## [SOURCE INFORMATION]
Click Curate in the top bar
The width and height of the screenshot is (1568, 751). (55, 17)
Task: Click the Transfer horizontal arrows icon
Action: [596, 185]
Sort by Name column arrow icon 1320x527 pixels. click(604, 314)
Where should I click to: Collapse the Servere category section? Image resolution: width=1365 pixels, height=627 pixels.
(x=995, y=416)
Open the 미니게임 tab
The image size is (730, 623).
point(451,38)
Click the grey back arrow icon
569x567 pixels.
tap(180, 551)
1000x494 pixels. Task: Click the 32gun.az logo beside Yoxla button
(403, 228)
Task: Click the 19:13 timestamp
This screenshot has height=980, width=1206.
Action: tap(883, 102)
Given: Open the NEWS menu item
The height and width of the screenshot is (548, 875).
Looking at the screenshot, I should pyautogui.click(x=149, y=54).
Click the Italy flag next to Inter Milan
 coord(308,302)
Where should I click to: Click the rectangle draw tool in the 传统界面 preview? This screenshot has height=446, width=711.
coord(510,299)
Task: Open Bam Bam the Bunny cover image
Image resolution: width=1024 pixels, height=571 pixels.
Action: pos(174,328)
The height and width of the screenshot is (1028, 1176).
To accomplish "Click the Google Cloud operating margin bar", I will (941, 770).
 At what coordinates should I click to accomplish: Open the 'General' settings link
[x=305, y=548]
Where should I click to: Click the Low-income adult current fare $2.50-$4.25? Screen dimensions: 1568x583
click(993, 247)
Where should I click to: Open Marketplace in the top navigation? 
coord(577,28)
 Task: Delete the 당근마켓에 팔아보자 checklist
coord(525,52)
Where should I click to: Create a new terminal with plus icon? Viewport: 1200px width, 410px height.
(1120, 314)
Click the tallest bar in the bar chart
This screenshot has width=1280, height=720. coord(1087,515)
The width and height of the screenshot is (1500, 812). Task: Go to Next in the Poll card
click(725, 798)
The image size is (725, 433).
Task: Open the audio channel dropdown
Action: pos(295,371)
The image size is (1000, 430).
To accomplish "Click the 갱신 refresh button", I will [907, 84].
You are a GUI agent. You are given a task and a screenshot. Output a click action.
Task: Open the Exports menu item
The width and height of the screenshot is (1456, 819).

## [EXERCISE DESCRIPTION]
How many lines in the entries include the string "menu"? Answer with the number alone.

## [OUTPUT BELOW]
2